WHAT THE TASK ASKS:
Within the listing below, the lines to output run from the one containing "Where should I click to: Select the Maximum" through the one containing "Screen dimensions: 1506x733"; copy them exactly and nothing else.

--- MATERIAL SUPPLIED Enclosed Below ---

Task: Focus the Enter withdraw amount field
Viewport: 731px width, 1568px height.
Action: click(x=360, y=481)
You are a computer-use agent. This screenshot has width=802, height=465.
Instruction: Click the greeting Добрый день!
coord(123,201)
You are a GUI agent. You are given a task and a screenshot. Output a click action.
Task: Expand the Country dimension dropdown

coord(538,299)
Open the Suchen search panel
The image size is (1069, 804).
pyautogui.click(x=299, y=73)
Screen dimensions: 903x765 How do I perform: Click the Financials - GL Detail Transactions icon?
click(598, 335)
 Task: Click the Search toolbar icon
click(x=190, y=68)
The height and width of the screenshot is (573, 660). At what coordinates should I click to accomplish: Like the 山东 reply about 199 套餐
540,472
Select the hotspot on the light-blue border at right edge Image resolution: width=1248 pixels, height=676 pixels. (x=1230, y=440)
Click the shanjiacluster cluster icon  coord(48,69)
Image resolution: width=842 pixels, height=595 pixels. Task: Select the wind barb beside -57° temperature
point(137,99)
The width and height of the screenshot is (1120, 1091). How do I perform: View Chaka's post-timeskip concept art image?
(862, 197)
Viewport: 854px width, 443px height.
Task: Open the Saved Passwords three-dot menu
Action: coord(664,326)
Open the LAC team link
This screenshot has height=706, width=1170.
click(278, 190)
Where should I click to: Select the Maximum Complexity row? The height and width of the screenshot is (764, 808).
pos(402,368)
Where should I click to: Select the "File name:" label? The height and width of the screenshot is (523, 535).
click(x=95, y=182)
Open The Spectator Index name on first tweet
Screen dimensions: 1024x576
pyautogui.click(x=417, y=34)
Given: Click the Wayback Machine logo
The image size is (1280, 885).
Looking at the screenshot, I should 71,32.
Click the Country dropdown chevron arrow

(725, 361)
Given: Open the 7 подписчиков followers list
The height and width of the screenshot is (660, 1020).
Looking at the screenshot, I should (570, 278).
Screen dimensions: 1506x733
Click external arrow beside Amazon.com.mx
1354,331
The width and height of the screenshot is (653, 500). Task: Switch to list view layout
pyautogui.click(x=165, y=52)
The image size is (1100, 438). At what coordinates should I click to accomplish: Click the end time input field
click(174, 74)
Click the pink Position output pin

--- End of Enclosed MATERIAL SUPPLIED ---

ANSWER FOR THIS EXERCISE:
Where should I click to: Select the Maximum Complexity row? The height and width of the screenshot is (764, 808).
pos(402,368)
Where should I click to: Select the "File name:" label? The height and width of the screenshot is (523, 535).
click(x=95, y=182)
Open The Spectator Index name on first tweet
Screen dimensions: 1024x576
pyautogui.click(x=417, y=34)
Given: Click the Wayback Machine logo
The image size is (1280, 885).
Looking at the screenshot, I should 71,32.
Click the Country dropdown chevron arrow

(725, 361)
Given: Open the 7 подписчиков followers list
The height and width of the screenshot is (660, 1020).
Looking at the screenshot, I should (570, 278).
Screen dimensions: 1506x733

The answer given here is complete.